--- TASK TO CARRY OUT ---
From the listing below, retype exactly the line holding "Open the Anexos paperclip icon", the line holding "This screenshot has width=506, height=265.", and the lines between them; skip everything else.

--- SUPPLIED ENTRIES ---
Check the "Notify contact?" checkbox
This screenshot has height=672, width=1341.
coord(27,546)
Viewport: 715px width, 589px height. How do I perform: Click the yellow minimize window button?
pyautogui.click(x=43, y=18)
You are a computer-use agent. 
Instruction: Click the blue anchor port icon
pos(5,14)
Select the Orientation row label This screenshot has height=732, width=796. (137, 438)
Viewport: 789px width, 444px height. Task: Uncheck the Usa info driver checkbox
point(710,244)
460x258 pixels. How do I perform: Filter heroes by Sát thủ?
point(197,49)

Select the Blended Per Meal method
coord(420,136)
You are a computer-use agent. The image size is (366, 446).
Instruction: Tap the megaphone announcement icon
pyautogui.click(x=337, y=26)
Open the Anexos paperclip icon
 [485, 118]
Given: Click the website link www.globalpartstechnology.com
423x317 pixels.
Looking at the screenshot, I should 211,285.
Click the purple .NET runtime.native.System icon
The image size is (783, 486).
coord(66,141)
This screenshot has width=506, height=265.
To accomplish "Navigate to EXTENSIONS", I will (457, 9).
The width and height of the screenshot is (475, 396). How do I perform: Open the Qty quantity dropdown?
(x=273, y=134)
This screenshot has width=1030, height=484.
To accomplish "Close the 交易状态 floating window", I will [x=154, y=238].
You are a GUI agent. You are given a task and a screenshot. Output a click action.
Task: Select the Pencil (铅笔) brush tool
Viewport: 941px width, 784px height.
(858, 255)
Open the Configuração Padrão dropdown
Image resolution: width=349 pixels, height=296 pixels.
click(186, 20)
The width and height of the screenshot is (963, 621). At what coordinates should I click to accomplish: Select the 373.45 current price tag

--- WRITTEN RESPONSE ---
Open the Anexos paperclip icon
 [485, 118]
Given: Click the website link www.globalpartstechnology.com
423x317 pixels.
Looking at the screenshot, I should 211,285.
Click the purple .NET runtime.native.System icon
The image size is (783, 486).
coord(66,141)
This screenshot has width=506, height=265.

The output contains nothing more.